-- DOCUMENT PASSAGE follows --

S&P 500, Dow rise on Mideast deal hopes, SpaceX's historic debut
The benchmark S&P 500 and the blue-chip Dow rose in choppy trading on Friday, aided by expectations for an imminent end to the Middle East conflict, while SpaceX shares surged in their debut, making it Wall Street's biggest public listing in history.
Iran said that an "Islamabad Memorandum of Understanding" for addressing the conflict had "never been closer", which aided risk sentiment broadly, a day after U.S. President Donald Trump said a deal was close.
The spotlight was on SpaceX. Its shares rose 22% to $163, well above the IPO price of $135 apiece, valuing the company at more than $2 trillion.
SpaceX is now ranked among the biggest publicly listed U.S. companies.
On the other hand, shares of Tesla, Musk's other company that also trades at a premium to its earnings, fell 2%.
Only about 3% to 4% of SpaceX's shares are expected to be available for trading, with a large allocation to retail investors.
"The fact that the IPO opened and traded smoothly is important because the market was watching this less as a pure SpaceX event and more as a test of whether investors could absorb very large AI/space-linked supply without creating stress elsewhere," said Chris Murphy, co-head of derivatives strategy at Susquehanna.
IPOs of AI companies OpenAI and Anthropic are also highly anticipated later in the year.
Shares of other space stocks, which have soared in the lead-up to the debut, eased on Friday. Rocket Lab fell 9.1%, Intuitive Machines and Planet Labs shed 13.4% and 10.2%, respectively, while funds holding shares of SpaceX such as Fundrise Innovation Fund rose 3.3%.
Nine of 11 major S&P 500 sectors moved higher, with energy leading gains. It rose 1.7%.
Chip stocks were volatile, with Nvidia flat, while Advanced Micro Devices added 5% after Citigroup raised its rating to "buy" from "neutral". Megacaps such as Amazon.com and Apple slipped 2% and 1.4%, respectively.
U.S. equity funds saw their first weekly outflow in three, and earlier this week the technology index confirmed a correction. Analysts believe some of the weakness in U.S. stocks and bitcoin's 16% fall last week could be due to traders trimming holdings ahead of SpaceX's debut.
At 12:15 p.m. ET, the Dow Jones Industrial Average rose 385.41 points, or 0.76%, to 51,234.16, the S&P 500 gained 37.70 points, or 0.51%, to 7,432.00 and the Nasdaq Composite gained 71.59 points, or 0.27%, to 25,881.25.
The three main U.S. stock indexes are set for small weekly gains, amid uncertainty surrounding the Iran conflict and concerns that a rally in AI stocks has gone too far.
SpaceX, which also includes Starlink and xAI, has already defied some Wall Street conventions. Index providers such as Nasdaq and FTSE Russell have tweaked their entry requirements for its inclusion, while the company also set its stock price at $135, even before the roadshow began, reflecting Musk's sway over the IPO.

-- DOCUMENT PASSAGE concluded --
-- SUPPLIED INFORMATION follows --

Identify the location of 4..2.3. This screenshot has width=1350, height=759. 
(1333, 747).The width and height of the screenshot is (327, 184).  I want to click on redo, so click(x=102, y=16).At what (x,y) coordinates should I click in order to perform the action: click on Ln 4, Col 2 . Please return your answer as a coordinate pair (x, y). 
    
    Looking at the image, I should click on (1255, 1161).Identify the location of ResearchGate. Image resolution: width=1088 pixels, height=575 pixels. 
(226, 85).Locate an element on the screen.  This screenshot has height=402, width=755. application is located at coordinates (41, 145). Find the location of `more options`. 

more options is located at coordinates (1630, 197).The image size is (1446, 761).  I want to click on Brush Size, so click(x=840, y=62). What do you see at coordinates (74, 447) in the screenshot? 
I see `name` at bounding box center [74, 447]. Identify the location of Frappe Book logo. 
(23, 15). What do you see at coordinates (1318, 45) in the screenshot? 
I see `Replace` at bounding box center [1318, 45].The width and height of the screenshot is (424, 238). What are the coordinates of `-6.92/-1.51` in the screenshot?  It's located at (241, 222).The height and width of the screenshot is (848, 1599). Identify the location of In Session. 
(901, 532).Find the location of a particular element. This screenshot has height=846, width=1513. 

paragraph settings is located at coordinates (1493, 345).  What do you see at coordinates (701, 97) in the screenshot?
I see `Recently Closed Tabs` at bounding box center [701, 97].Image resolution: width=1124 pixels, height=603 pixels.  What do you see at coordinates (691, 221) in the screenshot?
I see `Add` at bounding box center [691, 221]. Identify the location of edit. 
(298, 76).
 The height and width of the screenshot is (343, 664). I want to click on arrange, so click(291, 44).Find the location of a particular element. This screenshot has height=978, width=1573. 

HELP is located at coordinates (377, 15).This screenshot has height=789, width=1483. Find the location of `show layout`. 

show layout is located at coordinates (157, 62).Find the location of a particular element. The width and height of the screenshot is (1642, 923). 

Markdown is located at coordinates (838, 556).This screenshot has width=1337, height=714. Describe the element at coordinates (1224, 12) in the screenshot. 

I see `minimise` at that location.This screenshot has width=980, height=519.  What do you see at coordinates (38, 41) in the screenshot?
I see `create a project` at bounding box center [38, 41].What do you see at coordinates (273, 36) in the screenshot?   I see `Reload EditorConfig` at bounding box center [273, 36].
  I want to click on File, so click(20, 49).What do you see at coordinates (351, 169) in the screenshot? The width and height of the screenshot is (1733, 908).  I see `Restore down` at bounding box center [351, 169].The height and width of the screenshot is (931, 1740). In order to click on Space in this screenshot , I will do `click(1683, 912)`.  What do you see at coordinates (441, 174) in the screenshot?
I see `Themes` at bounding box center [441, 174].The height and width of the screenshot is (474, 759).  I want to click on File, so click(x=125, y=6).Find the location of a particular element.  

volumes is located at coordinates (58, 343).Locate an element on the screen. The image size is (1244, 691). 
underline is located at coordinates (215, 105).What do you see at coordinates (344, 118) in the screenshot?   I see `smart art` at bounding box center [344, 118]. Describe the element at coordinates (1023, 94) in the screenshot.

-- SUPPLIED INFORMATION concluded --

— EXERCISE INSTRUCTIONS —
In the market report on SpaceX's debut, what was the IPO price per share? These lines were drawn from a separate source unrelated to the market report.

— WRITTEN SOLUTION —
$135 per share.